◆ PROBLEM: Every line of the data that contains the string "computer" must be copied.

+ + +

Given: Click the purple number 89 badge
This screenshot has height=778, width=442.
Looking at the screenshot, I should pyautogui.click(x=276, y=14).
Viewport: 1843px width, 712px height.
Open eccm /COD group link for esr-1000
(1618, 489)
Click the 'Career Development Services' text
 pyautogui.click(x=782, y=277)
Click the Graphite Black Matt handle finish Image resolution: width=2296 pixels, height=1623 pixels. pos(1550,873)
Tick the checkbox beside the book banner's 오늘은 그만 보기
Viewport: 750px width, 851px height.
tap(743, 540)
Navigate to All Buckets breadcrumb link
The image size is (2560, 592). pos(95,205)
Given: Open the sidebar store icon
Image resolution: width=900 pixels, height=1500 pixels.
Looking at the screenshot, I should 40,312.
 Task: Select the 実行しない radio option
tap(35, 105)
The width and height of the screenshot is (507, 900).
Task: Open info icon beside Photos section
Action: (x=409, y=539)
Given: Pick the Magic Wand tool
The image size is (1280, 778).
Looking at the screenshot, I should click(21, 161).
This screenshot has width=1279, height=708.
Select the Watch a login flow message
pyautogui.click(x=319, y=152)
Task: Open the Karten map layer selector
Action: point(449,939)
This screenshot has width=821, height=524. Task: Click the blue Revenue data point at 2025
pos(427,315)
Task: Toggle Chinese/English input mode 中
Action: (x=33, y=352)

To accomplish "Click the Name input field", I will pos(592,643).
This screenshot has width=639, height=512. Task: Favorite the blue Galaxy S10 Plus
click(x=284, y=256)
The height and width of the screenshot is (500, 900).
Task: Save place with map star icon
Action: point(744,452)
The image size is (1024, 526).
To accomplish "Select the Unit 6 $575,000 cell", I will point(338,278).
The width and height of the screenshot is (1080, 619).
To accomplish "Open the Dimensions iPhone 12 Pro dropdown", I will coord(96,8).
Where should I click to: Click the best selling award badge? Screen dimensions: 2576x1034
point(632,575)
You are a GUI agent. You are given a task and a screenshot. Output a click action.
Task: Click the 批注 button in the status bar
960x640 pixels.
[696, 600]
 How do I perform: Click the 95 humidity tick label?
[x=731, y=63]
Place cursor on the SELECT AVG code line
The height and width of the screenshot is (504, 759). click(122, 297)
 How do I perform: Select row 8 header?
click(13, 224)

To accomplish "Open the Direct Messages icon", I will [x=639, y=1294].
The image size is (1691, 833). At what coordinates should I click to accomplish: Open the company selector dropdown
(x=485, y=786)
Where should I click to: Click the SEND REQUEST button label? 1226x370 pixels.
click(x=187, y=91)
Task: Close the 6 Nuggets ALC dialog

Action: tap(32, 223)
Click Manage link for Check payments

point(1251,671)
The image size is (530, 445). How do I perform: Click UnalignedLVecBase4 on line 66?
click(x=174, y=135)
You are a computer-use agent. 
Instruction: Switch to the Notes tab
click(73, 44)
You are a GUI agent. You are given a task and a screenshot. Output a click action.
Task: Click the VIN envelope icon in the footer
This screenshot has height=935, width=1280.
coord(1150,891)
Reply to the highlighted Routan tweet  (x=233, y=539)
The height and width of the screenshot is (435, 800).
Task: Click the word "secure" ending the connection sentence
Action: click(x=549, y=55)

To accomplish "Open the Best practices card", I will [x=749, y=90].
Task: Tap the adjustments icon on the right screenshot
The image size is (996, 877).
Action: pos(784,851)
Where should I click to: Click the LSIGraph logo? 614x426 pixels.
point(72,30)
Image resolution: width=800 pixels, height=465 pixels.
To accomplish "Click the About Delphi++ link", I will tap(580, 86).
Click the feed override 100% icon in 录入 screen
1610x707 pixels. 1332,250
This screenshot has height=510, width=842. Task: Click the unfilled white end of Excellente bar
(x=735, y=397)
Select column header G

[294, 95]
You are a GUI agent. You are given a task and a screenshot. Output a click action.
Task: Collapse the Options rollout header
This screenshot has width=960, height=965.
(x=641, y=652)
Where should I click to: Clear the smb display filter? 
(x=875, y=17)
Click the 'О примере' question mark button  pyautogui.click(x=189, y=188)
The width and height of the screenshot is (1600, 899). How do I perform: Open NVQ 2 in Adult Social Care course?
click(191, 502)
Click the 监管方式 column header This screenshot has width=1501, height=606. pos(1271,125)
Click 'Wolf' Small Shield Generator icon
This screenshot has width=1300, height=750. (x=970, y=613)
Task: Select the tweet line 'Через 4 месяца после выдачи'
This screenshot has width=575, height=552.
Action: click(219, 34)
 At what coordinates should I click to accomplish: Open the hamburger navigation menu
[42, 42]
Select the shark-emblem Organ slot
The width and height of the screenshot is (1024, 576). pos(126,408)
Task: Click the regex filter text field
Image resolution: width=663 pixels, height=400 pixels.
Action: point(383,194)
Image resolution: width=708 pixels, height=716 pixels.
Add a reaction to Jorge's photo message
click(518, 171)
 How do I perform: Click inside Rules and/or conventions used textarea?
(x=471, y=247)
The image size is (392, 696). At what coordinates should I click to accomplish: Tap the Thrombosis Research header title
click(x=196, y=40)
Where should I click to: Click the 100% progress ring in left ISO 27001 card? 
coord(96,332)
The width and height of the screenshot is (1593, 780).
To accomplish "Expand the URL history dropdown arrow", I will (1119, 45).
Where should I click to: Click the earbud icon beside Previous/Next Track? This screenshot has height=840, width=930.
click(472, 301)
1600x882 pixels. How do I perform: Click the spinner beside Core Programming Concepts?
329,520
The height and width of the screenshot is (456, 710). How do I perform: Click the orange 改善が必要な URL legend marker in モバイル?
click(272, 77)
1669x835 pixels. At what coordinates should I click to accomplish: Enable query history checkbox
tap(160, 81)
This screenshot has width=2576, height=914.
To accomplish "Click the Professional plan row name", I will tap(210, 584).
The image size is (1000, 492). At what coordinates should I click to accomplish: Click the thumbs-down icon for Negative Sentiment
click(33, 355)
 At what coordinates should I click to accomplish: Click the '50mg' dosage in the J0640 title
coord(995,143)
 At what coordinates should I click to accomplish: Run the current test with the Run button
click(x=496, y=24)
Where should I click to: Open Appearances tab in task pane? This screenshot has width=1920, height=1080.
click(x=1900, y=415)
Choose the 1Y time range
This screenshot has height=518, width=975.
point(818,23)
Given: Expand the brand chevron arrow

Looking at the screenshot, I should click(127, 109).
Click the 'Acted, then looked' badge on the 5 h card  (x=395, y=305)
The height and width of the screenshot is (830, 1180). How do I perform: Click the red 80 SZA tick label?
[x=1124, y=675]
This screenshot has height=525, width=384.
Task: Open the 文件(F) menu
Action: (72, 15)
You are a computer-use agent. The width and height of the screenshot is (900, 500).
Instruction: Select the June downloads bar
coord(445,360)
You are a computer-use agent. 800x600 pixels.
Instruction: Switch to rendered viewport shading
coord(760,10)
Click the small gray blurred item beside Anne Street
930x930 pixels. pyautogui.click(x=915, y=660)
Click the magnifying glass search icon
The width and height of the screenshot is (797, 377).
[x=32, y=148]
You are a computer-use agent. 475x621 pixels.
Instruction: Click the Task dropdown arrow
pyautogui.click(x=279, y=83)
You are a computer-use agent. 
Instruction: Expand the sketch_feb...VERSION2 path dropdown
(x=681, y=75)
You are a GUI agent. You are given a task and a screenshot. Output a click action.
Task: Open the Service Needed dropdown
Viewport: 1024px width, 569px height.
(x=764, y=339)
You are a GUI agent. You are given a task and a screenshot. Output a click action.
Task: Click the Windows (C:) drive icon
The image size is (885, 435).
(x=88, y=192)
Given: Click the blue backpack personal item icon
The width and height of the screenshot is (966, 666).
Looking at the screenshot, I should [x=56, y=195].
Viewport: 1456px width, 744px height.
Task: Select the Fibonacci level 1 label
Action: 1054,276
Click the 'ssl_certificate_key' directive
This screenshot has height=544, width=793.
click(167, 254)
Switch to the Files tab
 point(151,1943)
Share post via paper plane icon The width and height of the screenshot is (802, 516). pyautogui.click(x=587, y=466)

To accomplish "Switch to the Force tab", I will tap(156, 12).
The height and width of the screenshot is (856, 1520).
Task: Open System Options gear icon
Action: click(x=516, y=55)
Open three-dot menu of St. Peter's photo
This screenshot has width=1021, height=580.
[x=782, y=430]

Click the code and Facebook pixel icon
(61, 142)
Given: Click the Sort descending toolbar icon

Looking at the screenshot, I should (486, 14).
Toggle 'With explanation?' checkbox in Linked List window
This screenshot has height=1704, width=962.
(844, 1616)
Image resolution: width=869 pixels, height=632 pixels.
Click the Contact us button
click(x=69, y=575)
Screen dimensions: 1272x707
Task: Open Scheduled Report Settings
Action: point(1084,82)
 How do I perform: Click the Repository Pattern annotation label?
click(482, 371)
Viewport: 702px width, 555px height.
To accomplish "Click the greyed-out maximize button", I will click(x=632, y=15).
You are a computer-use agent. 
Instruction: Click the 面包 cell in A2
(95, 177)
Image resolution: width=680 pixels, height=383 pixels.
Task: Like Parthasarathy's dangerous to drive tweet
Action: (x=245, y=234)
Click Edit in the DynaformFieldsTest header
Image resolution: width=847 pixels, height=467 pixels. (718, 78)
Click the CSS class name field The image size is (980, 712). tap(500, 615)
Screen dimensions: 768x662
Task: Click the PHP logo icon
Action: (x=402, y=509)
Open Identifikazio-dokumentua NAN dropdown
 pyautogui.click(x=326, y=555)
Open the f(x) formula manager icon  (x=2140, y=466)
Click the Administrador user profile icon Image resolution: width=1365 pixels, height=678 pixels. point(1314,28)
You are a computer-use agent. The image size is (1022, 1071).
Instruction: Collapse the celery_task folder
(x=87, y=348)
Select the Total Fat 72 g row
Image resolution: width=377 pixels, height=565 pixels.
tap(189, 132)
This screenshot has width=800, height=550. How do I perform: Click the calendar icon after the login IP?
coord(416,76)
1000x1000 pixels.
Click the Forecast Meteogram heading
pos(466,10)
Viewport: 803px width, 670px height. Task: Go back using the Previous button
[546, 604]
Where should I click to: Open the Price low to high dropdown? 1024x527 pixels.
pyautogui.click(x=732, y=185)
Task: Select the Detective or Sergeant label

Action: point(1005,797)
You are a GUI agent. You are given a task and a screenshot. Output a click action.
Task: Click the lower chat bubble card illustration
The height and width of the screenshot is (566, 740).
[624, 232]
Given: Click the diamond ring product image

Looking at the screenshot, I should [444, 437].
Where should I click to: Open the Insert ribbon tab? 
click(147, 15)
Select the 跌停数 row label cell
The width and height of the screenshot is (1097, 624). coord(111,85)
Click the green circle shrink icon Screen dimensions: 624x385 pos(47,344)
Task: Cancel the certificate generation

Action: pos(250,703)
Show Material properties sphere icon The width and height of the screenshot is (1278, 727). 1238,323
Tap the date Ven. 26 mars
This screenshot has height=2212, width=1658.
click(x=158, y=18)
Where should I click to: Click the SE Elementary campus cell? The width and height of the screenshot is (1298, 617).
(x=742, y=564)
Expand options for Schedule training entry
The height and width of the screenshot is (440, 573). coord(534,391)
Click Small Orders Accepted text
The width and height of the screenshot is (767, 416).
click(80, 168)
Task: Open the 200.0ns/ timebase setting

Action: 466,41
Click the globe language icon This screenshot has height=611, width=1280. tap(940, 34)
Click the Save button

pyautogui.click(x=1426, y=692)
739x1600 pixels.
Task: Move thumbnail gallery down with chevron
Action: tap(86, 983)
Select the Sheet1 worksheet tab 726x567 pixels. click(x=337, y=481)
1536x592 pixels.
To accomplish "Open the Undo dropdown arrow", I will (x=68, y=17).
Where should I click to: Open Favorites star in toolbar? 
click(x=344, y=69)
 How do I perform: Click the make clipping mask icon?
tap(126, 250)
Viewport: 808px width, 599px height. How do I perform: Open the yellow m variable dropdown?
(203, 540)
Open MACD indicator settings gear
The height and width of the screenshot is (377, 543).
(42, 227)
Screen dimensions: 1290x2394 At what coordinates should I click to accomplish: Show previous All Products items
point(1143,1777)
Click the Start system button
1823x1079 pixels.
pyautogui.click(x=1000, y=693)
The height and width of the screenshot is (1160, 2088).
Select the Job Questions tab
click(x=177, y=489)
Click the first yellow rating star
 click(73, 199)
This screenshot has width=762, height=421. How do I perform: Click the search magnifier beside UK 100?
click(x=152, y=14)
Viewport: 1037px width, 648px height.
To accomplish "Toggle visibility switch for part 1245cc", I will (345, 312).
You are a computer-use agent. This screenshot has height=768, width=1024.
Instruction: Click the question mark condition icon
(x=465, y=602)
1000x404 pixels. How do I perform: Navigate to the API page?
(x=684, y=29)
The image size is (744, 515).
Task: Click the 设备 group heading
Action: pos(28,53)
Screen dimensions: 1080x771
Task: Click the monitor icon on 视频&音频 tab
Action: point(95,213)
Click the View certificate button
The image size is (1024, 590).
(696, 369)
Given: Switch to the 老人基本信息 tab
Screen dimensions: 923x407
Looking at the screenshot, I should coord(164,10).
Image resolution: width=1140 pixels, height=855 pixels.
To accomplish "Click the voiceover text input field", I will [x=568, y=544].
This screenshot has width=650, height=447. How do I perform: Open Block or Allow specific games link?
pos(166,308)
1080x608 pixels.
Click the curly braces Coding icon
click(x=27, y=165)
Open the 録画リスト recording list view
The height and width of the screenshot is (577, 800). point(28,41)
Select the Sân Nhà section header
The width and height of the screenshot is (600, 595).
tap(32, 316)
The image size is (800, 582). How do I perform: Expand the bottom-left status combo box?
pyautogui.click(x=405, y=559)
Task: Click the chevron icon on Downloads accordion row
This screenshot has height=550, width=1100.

+ + +

◆ THE ANSWER:
You are a computer-use agent. 
You are a computer-use agent. The width and height of the screenshot is (900, 500).
You are a computer-use agent. 800x600 pixels.
You are a computer-use agent. 475x621 pixels.
You are a computer-use agent. 
You are a computer-use agent. 
You are a computer-use agent. The image size is (1022, 1071).
You are a computer-use agent. This screenshot has height=768, width=1024.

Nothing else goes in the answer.